=== INSTRUCTIONS TO FOLLOW ===
Return only what runs from the line containing "1073x442 pixels. How" through the last line of the entries below, exactly, omitting pictures.

=== Screenshot grounding data ===
═══
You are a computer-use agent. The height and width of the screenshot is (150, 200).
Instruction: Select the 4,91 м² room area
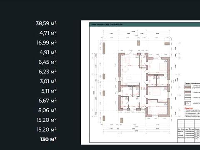(48, 53)
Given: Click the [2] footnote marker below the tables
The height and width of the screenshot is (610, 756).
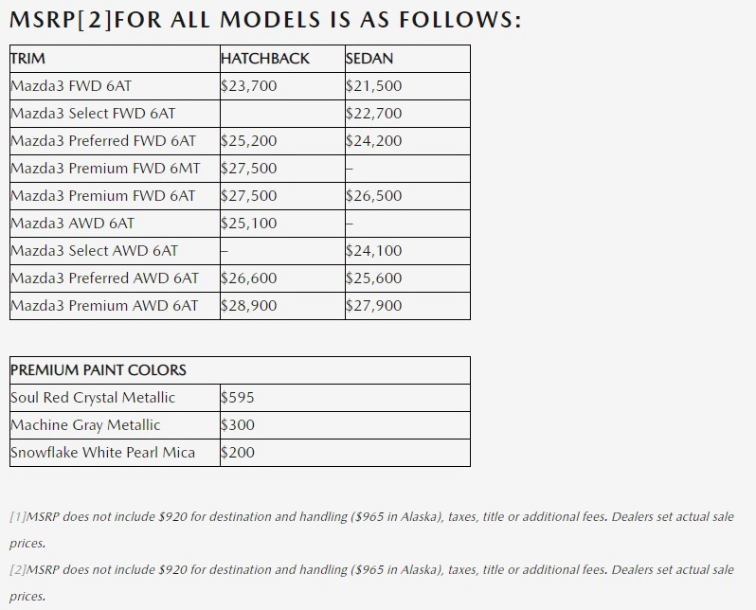Looking at the screenshot, I should (18, 570).
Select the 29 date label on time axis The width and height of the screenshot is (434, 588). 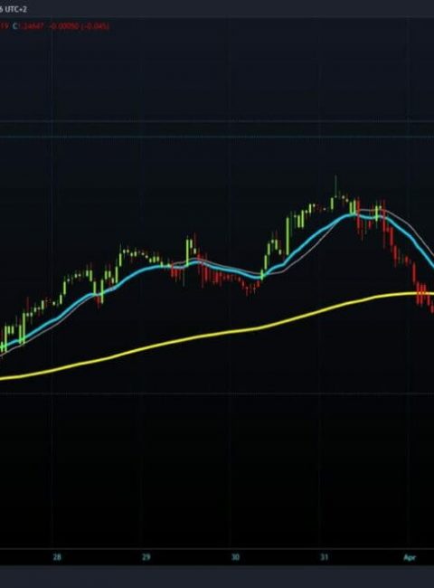146,557
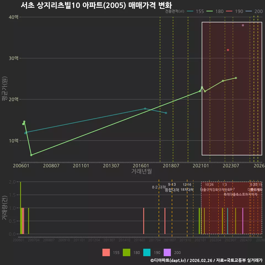Image resolution: width=265 pixels, height=265 pixels.
Task: Click the 190 line legend entry at top
Action: 235,11
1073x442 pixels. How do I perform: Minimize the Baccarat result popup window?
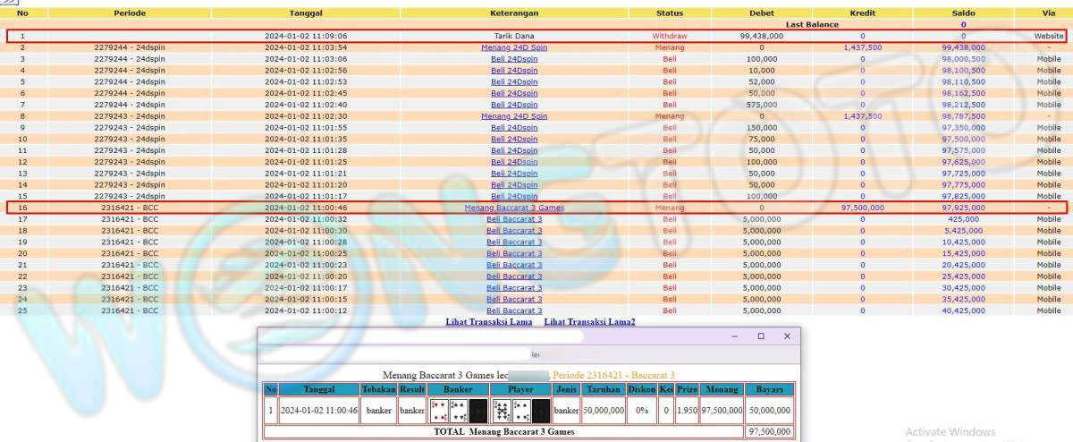[x=735, y=336]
═══
=== EXERCISE ANSWER ===
1073x442 pixels. How do I perform: Minimize the Baccarat result popup window?
[x=735, y=336]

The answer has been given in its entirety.